Os países desconsideraram os limites de suas fronteiras para formar blocos concisos, com objetivos voltados à interligação e parcerias mercadológicas, expondo-se mais e, com isso, proporcionando o nivelamento das desigualdades.
O Brasil, como consequência desta fantástica metamorfose, participa com destaque no desenvolvimento do Mercosul, o qual aponta com auspício para o cenário do novo milênio.
A imprensa mundial caminha a passos largos para a declaração da sua total liberdade, e a prova disso é a recente Declaração de Chapultepec entre a Unesco e dezenas de associações de igual importância de vários países, tendo como lema ignorar as fronteiras com vistas à instalação de imprensa livre, como condição fundamental para que as sociedades resolvam seus conflitos, promovam o bem-estar e protejam a sua liberdade.

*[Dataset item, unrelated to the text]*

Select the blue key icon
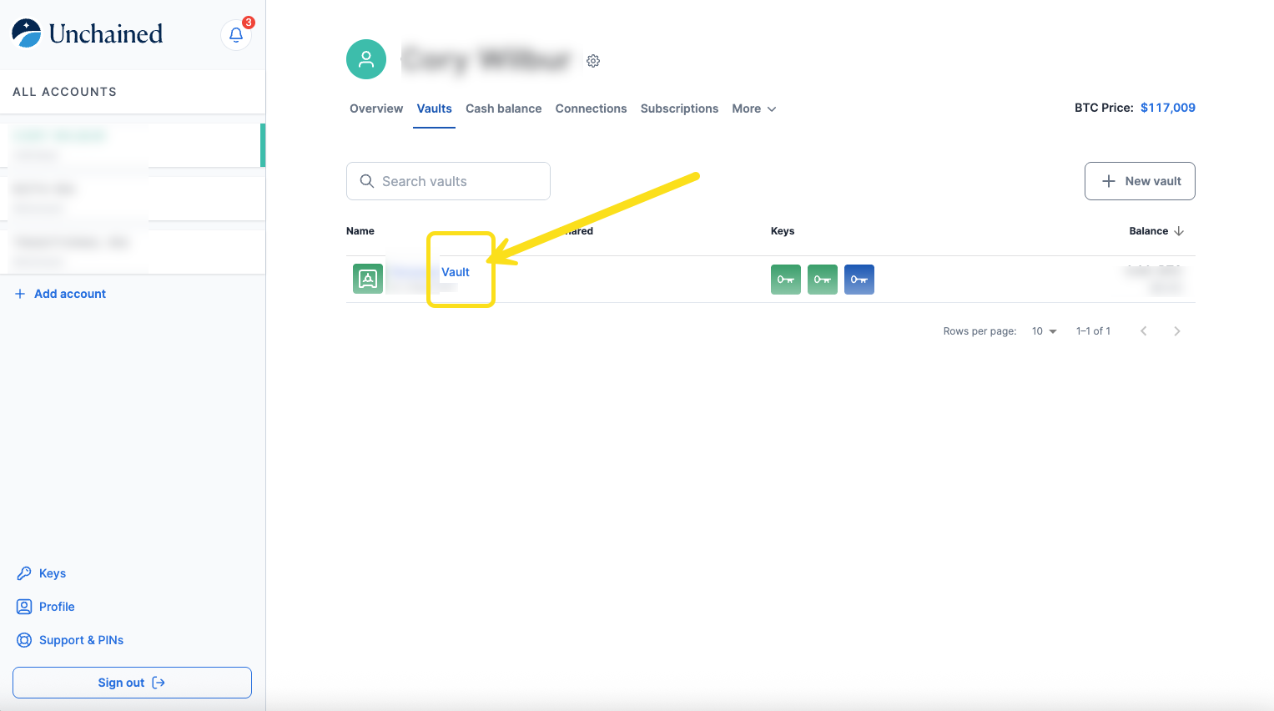This screenshot has height=711, width=1274. [x=859, y=280]
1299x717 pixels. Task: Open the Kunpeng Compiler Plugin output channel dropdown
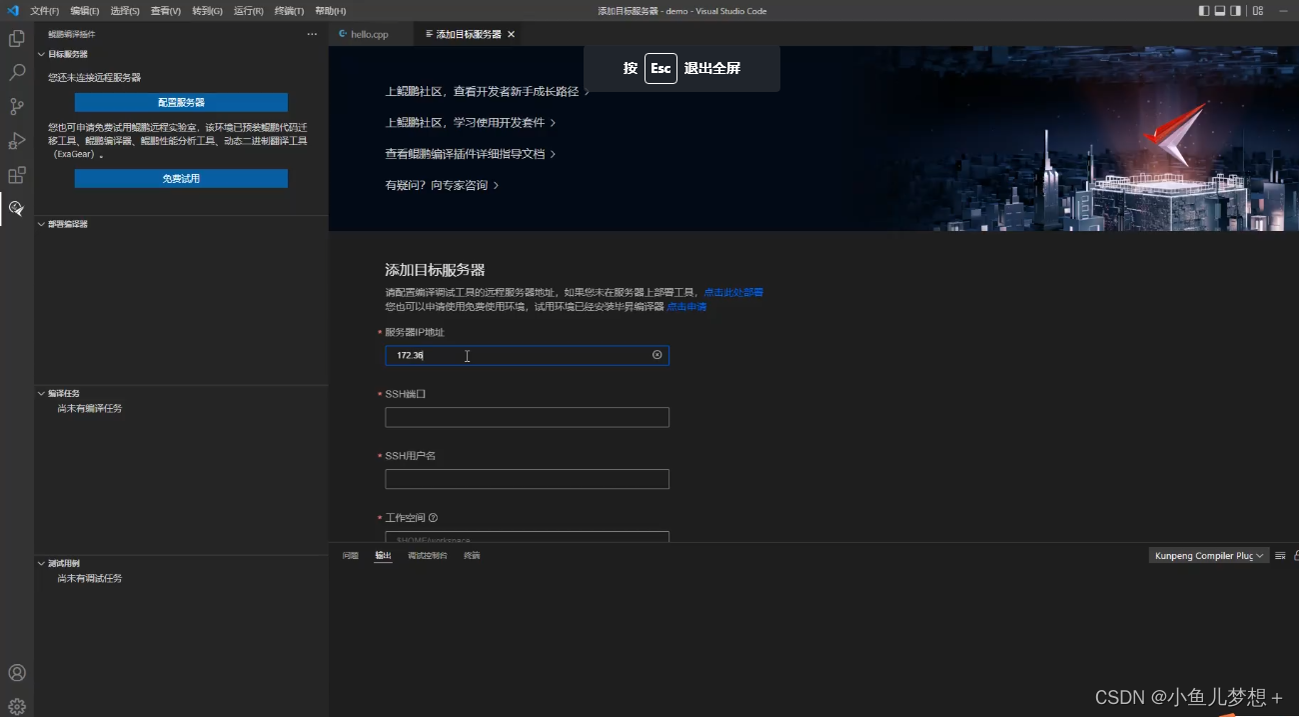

Neste momento, qualquer restrição aos meios de comunicação representa ranço de um passado esquecível. A chance de desenvolvimento tecnológico das empresas jornalísticas e de radiodifusão, pela abertura da possibilidade de captação de recursos sem limitação de qualquer natureza, somente incentivará o progresso e fortalecerá a verdadeira soberania nacional e o real conceito de cidadania.
Pois a liberdade de expressão é o alicerce sobre o qual se assentam as bases da democracia e do Estado de Direito, ainda que isto eventualmente possa incomodar alguns seguidores do prior de Segóvia. Deverá ser dada a palavra ao Legislativo.